Les syndicats tentent de transformer la lutte contre la hausse des frais de scolarité en un appui électoral pour leur allié de longue date, le PQ, un parti qui, lorsqu'il a formé le gouvernement, a imposé les coupes sociales les plus sévères de l'histoire du Québec. Hier, les présidents des trois principales centrales syndicales du Québec ont tenu une conférence de presse avec la chef du PQ Pauline Marois, Amir Khadir de Québec solidaire et les dirigeants de la FECQ (Fédération étudiante collégiale du Québec) et de la FEUQ (Fédération étudiante universitaire du Québec) pour condamner la loi spéciale et demander à Charest qu'il négocie une entente avec les associations étudiantes.

Le NPD, le parti de la bureaucratie syndicale au Canada anglais, a pour sa part refusé de faire toute déclaration en soutien des étudiants. Même si la majorité de ses députés proviennent du Québec, il affirme qu'il ne peut se prononcer sur la grève, car il s'agit d'une question de compétence provinciale. En réalité, le NPD craint que toute association avec la lutte militante des étudiants vienne miner ses tentatives de convaincre l'élite dirigeante du Canada qu'il peut faire un meilleur travail que les libéraux en tant que parti de gouvernance « de gauche ». Le nouveau chef du NPD au fédéral, Thomas Mulcair, est un ancien ministre du cabinet de Jean Charest et avait donc voté pour une loi qui privait un demi-million de travailleurs du secteur public de leur droit de grève et qui leur imposait des concessions dans un contrat de sept ans.

Les politiques des associations étudiantes ont aussi été cruciales pour permettre au gouvernement et à l'élite d'isoler les étudiants. Ils confinent la lutte étudiante à une revendication unique, et s'opposent à ce que la lutte contre la hausse des frais de scolarité soit liée à une mobilisation plus large de la classe ouvrière contre les mesures d'austérité des gouvernements libéral de Jean Charest et conservateur de Stephen Harper.

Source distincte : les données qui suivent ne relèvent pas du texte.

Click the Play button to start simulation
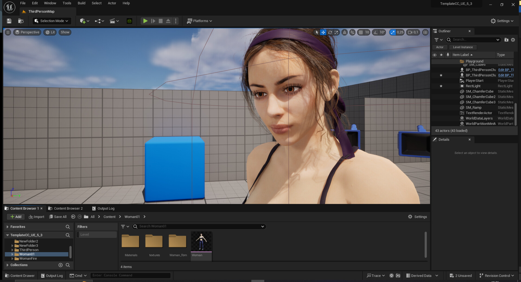The height and width of the screenshot is (282, 521). point(145,21)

En acceptant le cadre financier de droite créé par des années de baisses d'impôt pour la grande entreprise et les riches et en étant opposées à toute remise en question de l'ordre social établi, les associations étudiantes ont récemment défendu une série de propositions réactionnaires, dont le gel des subventions accordées aux universités, et ont offert au gouvernement de l'aider à dégager des « économies » dans les dépenses universitaires.

Non seulement la FECQ et la FEUQ acceptent ces idées, mais c'est aussi le cas de la CLASSE (Coalition large de l'Association pour une solidarité syndicale étudiante), qui a amorcé le mouvement de grève et qui critique depuis longtemps les liens qu'entretiennent les deux autres fédérations étudiantes avec le PQ.

Les travailleurs du Québec et du Canada doivent se porter à la défense des étudiants en grève. La lutte étudiante doit devenir le catalyseur d'une offensive politique et industrielle de toute la classe ouvrière, indépendamment des syndicats et du NPD et en opposition à eux, contre les gouvernements de Charest et de Harper et pour la défense des droits sociaux, par la réorganisation socialiste de la vie économique.